Он отпил виски, поставил стакан обратно на ковер возле своего грубого башмака, и тогда оказалось, что трубка у него погасла. Он вытащил спичку из кармана рубахи, чиркнул по каменному краю камина и поднес огонь к трубке.

Но мальчик все равно понимал, что старик негодует всерьез, и все равно знал — хотя и не понимал этого, — что и сам он в глазах деда каким-то образом оказался заодно со злом. Они оба сидели и глядели в огонь, оба видели в нем какие-то образы: сову, медведя с раскинутыми лапами, — но видели совсем не одно и то же, а каждый свое.

Старик родился в век призраков и жил в нем по сей день, может быть, последний из его обитателей, да и тот одолеваемый сомнениями. Когда морозным зимним утром окна в его доме оказывались разрисованы цветами, лесами, водопадами и лавинами, он верил — если, конечно, всерьез не вдумываться, — что это работа Деда Мороза, лучшего в мире художника, как говаривал когда-то его остроглазый дядька. Внук, который жил в лучше отапливаемом доме, никогда не видел таких окон. Старик верил — если, конечно, особенно не вдумывался — в эльфов, и в фей, и в мелкую нечисть, и в Дьявола, и в Санта-Клауса, и в Иисуса Христа. Мальчику, еще когда он был совсем маленький, объяснили, что все это сказки. На том же затененном уровне сознания старик верил в Итена Аллена, грубого медведя и ругателя, чьи очки хранились в Беннингтонском музее рядом со счетом из катамаунтской таверны, по соседству с которой он обитал, — побуревшие строки, твердые и реальные, как писания Джедидии Дьюи, проповедовавшего о конце света, — у этого пра-пра-правнук Чарльз мастерил теперь для знакомых превосходную мебель под XVIII век и разъезжал по Новой Англии на паре вороных коней, запряженных в двуколку или высокие расписные сани: едет себе, ухмыляется, по сорокаградусному морозу, когда автомобиль не заведешь. Верил старик — по крайней мере не меньше, чем в воскрешение из мертвых, — и в Дэниеля Уэбстера, который однажды держал речь перед четырьмя тысячами людей в глубокой долине на дне зеленого амфитеатра гор — там теперь лесной участок, владение Джона Маккулоха.
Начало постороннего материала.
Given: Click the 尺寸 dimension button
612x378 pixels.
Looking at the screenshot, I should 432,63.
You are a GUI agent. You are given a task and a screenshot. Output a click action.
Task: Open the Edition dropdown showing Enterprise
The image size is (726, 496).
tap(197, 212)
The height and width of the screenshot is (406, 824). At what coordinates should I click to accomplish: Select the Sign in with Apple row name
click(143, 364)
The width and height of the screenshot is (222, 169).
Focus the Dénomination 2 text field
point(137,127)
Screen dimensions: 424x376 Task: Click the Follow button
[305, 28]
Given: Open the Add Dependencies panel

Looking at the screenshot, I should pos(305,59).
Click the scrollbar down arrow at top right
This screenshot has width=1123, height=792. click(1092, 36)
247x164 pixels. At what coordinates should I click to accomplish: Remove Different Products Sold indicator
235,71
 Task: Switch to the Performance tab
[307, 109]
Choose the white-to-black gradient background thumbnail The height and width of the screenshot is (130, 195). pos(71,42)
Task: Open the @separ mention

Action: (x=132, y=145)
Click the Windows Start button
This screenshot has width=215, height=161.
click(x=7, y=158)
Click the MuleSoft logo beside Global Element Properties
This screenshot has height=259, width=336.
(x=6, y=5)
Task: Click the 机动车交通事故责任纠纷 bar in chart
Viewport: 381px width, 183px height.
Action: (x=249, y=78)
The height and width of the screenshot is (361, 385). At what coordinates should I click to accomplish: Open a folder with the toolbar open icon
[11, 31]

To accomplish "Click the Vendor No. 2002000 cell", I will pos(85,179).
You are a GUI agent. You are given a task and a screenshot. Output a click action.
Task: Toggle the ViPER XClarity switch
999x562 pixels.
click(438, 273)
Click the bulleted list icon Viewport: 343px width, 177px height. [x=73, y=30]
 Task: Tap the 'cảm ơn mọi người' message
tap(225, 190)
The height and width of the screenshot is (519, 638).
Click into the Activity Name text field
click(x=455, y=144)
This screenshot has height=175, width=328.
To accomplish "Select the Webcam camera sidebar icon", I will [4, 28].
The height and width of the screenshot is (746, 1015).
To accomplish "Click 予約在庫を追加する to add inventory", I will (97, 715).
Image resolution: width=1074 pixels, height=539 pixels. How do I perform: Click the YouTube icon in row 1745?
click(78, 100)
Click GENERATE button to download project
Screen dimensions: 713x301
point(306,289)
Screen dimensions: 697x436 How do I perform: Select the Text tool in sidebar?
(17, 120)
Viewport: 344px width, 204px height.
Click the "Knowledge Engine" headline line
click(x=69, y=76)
И так же твердо он верил в Сэмюеля Адамса, хитроумного старого разбойника, от которого не чаяли как избавиться Франклин и Континентальный конгресс, без которого не мыслили себя Сыны Свободы, неумолимого, как Смерть, и столь же нежеланного гостя на пасхальном празднике; для старика он был такая же реальность, как Пег Эллис, проживающая на Моньюмент-авеню в Старом Беннингтоне, которая получила от покойного мужа Джорджа — а тот от своего деда, а тот прямо от адресата — выцветшие письма Сэма Адамса, какие он не сумел разыскать и сжечь, когда Бэрр нагнал на людей страху.

Но не только предания, не только мифы истории, ее герои, будоражащие фантазию, обучающие приниженный дух взвиваться на дыбы, — не только новоанглийская желчь питали бешенство старика.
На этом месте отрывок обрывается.